Белый в этой полемике оказывался апологетом веры в автономность искусства по отношению к иным культурным и социальным практикам, тогда как Иванов прямо ставил под сомнение плодотворность такой автономности. Что касается приложимости самого понятия «народничества» к доктрине Иванова, то оно, безусловно, выглядело полемической натяжкой. Вообще понятия «народа» и «народного» в словоупотреблении Иванова меняют свою семантическую доминанту от контекста к контексту: в одних контекстах доминируют сословные коннотации понятия «народ» (как простонародье), а в других оно практически синонимично обществу вообще; в одних речь идет об этноконфессиональном единстве, в других – о человечестве в целом. Между разными значениями слова часто устанавливается диалектическая связь. Так, о современной поэзии Иванов говорит: «Какою хочет стать поэзия? Вселенскою, младенческою, мифотворческою. Ее путь ко всечеловечности вселенской – народность»[283]. Путь к универсализму, который Брюсов видел в освоении нацией чужих традиций, у Иванова мыслится как диалектическое следствие «народности», связанности с культурой определенного сообщества (общины): «всечеловеческие» смыслы формируются внутри таких общин. Примером же эпохи «большого всенародного искусства», как и образцом «народности» в рассуждениях Иванова преимущественно служит древнегреческий театр и древнегреческое искусство вообще. В завершающей части «Веселого ремесла…», озаглавленной «Мечты о народе-художнике», образ искусства будущего – это образ возрожденного древнегреческого театра:

Страна покроется орхестрами и фимелами, где будет плясать хоровод, где в действе трагедии или комедии, народного дифирамба или народной мистерии воскреснет истинное мифотворчество (ибо истинное мифотворчество – соборно), – где самая свобода найдет очаги своего безусловного, беспримесного, непосредственного самоутверждения (ибо хоры будут подлинным выражением и голосом народной воли). Тогда художник окажется впервые только художником, ремесленником веселого ремесла, – исполнителем творческих заказов общины, – рукою и устами знающей свою красоту толпы, вещим медиумом народа-художника[284].

Такая специфическая форма актуализации Античности, разумеется, не объясняется лишь тем, что Иванов был историком Античности по образованию и основным своим интересам в период, предшествовавший его вхождению в литературу. Тем не менее первичный толчок для развития идей об искусстве как «соборном действе» дают Иванову, по-видимому, археологические разыскания Вильгельма Дерпфельда о древнегреческом театре[285]. Иванов ссылается на эти разыскания в «Эллинской религии страдающего бога», печатавшейся в нескольких номерах «Нового пути» за 1904 год. В его письмах к жене 1902 года из Афин неоднократно упоминается Дерпфельд, лекции которого он там слушал. Наиболее развернутый фрагмент, связанный с лекциями Дерпфельда, в одном из февральских писем касается как раз того, как материал археологии может служить источником идей для реформирования современного театра:

Между прочим, Д<ерпфельд> сказал, что пред[по]ложил (в «Космополисе»)[286] строить новые театры, по образцу античных, так, чтобы места зрителей окружали значительную часть сцены и последняя уподоблялась бы таким образом древней орхестре. Он думает, что эффект изображаемого на сцене этим значительно усилится. Теперь сцена, говорит он, подобна картине, а в древности действие совершалось пластически, телесно в самой среде зрителей. <…> Все это навело меня на мечты о том будущем, которое все мы, сознательно и бессознательно, (особенно бессознательно) предуготовляли или творили. Это будущее будет религиознее современности. Оно будет знать трагедию. Современный театр отойдет в область архаизмов. Опять раздадутся трагические хоры[287].

Материал к заданию -

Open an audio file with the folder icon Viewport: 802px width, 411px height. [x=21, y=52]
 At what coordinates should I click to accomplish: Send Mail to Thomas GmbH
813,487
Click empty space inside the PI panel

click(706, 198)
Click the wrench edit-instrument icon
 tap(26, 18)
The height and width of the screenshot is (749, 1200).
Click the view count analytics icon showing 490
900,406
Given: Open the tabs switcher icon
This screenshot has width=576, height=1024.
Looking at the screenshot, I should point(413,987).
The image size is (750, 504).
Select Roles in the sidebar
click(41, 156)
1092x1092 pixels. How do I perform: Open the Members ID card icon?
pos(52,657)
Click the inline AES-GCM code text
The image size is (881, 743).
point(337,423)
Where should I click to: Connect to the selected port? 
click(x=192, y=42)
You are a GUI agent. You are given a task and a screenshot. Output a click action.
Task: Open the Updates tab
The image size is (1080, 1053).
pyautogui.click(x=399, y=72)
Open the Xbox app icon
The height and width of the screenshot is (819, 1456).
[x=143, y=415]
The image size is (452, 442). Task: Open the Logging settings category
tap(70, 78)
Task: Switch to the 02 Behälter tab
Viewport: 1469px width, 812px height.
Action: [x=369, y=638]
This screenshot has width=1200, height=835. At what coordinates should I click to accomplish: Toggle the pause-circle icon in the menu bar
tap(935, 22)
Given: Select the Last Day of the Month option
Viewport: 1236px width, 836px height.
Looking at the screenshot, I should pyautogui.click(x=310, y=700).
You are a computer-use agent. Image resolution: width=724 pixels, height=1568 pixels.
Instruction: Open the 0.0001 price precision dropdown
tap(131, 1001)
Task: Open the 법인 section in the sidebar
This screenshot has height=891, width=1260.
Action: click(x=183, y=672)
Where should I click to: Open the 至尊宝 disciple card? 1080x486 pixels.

Задание A - Воспроизведите дословно отрывок из текста об Иванове и древнегреческом театре, от слов «Страна покроется орхестрами» до слов «вещим медиумом народа-художника[284].» включительно.
Задание B - Продублируйте без изменений записи от строки, содержащей «Where should I click to: Connect», до строки, содержащей «pyautogui.click(x=399, y=72)». Обе граничные строки включите.

Ответ A -
Страна покроется орхестрами и фимелами, где будет плясать хоровод, где в действе трагедии или комедии, народного дифирамба или народной мистерии воскреснет истинное мифотворчество (ибо истинное мифотворчество – соборно), – где самая свобода найдет очаги своего безусловного, беспримесного, непосредственного самоутверждения (ибо хоры будут подлинным выражением и голосом народной воли). Тогда художник окажется впервые только художником, ремесленником веселого ремесла, – исполнителем творческих заказов общины, – рукою и устами знающей свою красоту толпы, вещим медиумом народа-художника[284].

Ответ B -
Where should I click to: Connect to the selected port? 
click(x=192, y=42)
You are a GUI agent. You are given a task and a screenshot. Output a click action.
Task: Open the Updates tab
The image size is (1080, 1053).
pyautogui.click(x=399, y=72)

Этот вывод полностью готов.